Pour les autres pays européens, (…) du moins le dilemme entre un programme de transition démocratique et l’appartenance à l’Union européenne peut-il être clairement posé. Faut-il – comme le fait manifestement Podemos suite à la débâcle grecque – revoir les ambitions de justice, de démocratie et d’émancipation à la baisse étant donné qu’on ne veut pas envisager de rupture avec les institutions européennes ? Ou bien faut-il, comme l’envisage désormais un nombre croissant d’électeurs, de militants et de dirigeants de la gauche radicale grecque, remettre en question l’appartenance à ces institutions et préparer la rupture afin d’amorcer, enfin, dans les domaines économique, écologique et politique, un processus de transition démocratique ? C’est à mon sens le deuxième enseignement de la défaite de Syriza : la gauche doit choisir entre l’appartenance à tout prix à l’Union économique et monétaire et la mise en œuvre d’un projet d’émancipation économique et politique ; il n’y a pas plus de troisième voie entre ces deux options qu’il n’était possible pour Syriza de se maintenir plus de quelques mois dans le double bind « ni sortie de l’euro, ni mémorandum ».

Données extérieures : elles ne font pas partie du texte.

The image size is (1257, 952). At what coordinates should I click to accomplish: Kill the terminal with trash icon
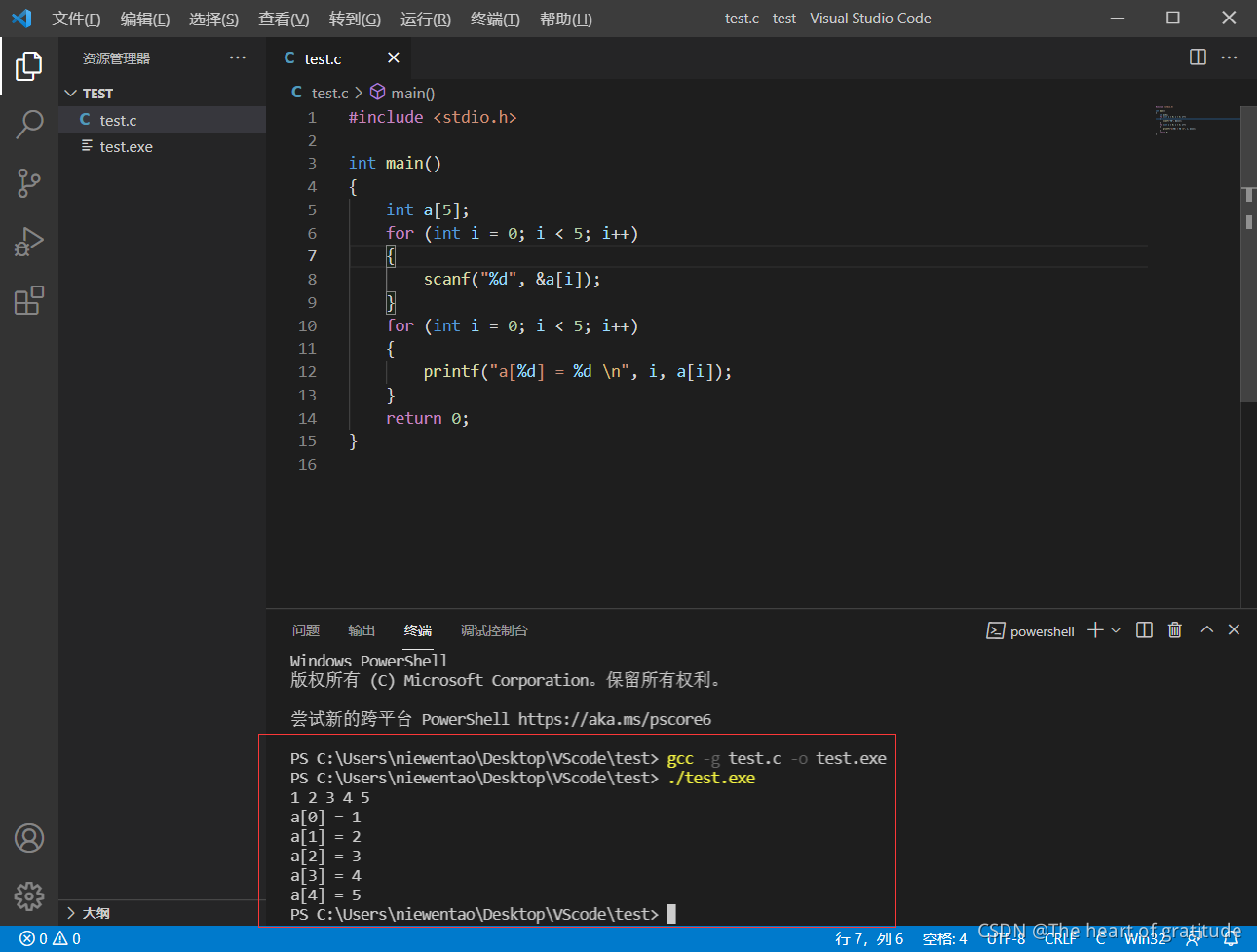point(1175,630)
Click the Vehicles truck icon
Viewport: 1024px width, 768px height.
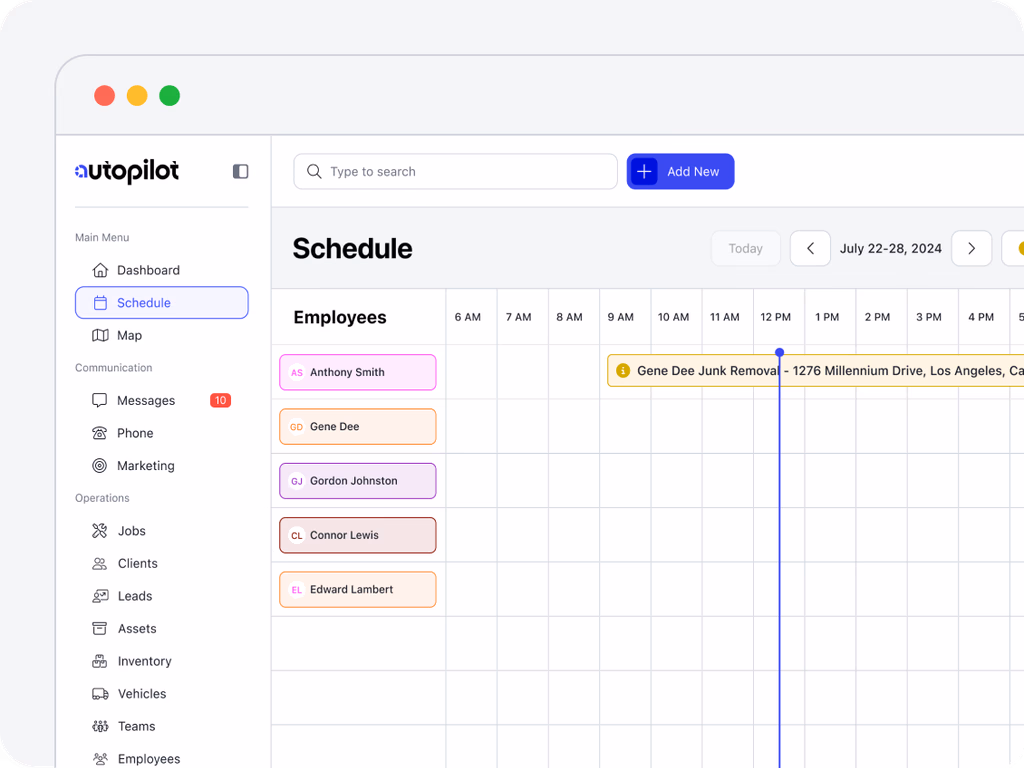click(x=100, y=694)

> Faute de répondre démocratiquement à cette question, le risque est grand que la gauche européenne continue de participer malgré elle à la désertion de la politique, ouvrant une voie royale à l’extrême droite et laissant les forces populaires, comme aujourd’hui à nouveau en Grèce, sans aucune arme efficace dans la guerre conduite contre elles par le pouvoir financier et l’Europe néolibérale. Mais si nous y parvenons – et que nous reconnaissons que la défaite de Syriza n’est pas étrangère à nos propres faiblesses et révèle les impasses de certaines de nos positions politiques – alors l’espoir né en Grèce les 25 janvier et 5 juillet 2015 pourra ouvrir la voie, en France comme dans d’autres pays en Europe, à la construction et à la victoire d’une gauche véritablement radicale et enfin réaliste.